[Stored records]

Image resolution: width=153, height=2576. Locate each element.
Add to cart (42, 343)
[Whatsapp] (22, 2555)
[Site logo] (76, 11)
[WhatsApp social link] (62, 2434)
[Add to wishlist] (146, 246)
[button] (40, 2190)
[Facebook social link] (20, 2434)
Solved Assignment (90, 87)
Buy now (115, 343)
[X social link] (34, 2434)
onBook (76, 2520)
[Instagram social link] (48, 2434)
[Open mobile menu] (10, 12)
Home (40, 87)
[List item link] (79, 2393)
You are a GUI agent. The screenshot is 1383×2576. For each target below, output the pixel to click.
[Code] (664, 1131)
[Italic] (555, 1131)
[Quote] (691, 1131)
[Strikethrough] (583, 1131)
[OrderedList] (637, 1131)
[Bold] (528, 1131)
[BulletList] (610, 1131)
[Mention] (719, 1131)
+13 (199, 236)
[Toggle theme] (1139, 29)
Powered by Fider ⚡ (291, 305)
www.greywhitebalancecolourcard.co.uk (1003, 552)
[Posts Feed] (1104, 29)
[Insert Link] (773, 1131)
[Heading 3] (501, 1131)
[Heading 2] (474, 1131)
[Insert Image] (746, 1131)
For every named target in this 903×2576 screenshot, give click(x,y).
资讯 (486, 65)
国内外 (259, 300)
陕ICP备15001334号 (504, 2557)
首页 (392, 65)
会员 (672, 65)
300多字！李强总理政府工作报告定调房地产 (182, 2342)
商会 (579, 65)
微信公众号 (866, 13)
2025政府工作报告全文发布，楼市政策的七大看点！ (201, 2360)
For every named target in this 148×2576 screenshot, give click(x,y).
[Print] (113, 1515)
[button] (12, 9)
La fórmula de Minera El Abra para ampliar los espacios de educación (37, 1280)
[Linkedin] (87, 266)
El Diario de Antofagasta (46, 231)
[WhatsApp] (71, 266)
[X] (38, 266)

◆ Exercise prompt ◆
Set down every record above exactly as written.

◆ Written response ◆
Image resolution: width=153, height=2576. Locate each element.
Add to cart (42, 343)
[Whatsapp] (22, 2555)
[Site logo] (76, 11)
[WhatsApp social link] (62, 2434)
[Add to wishlist] (146, 246)
[button] (40, 2190)
[Facebook social link] (20, 2434)
Solved Assignment (90, 87)
Buy now (115, 343)
[X social link] (34, 2434)
onBook (76, 2520)
[Instagram social link] (48, 2434)
[Open mobile menu] (10, 12)
Home (40, 87)
[List item link] (79, 2393)
You are a GUI agent. The screenshot is 1383×2576. For each target below, output the pixel to click.
[Code] (664, 1131)
[Italic] (555, 1131)
[Quote] (691, 1131)
[Strikethrough] (583, 1131)
[OrderedList] (637, 1131)
[Bold] (528, 1131)
[BulletList] (610, 1131)
[Mention] (719, 1131)
+13 (199, 236)
[Toggle theme] (1139, 29)
Powered by Fider ⚡ (291, 305)
www.greywhitebalancecolourcard.co.uk (1003, 552)
[Posts Feed] (1104, 29)
[Insert Link] (773, 1131)
[Heading 3] (501, 1131)
[Heading 2] (474, 1131)
[Insert Image] (746, 1131)
For every named target in this 903×2576 screenshot, give click(x,y).
资讯 (486, 65)
国内外 (259, 300)
陕ICP备15001334号 (504, 2557)
首页 (392, 65)
会员 (672, 65)
300多字！李强总理政府工作报告定调房地产 (182, 2342)
商会 (579, 65)
微信公众号 (866, 13)
2025政府工作报告全文发布，楼市政策的七大看点！ (201, 2360)
For every named target in this 148×2576 screenshot, give click(x,y).
[Print] (113, 1515)
[button] (12, 9)
La fórmula de Minera El Abra para ampliar los espacios de educación (37, 1280)
[Linkedin] (87, 266)
El Diario de Antofagasta (46, 231)
[WhatsApp] (71, 266)
[X] (38, 266)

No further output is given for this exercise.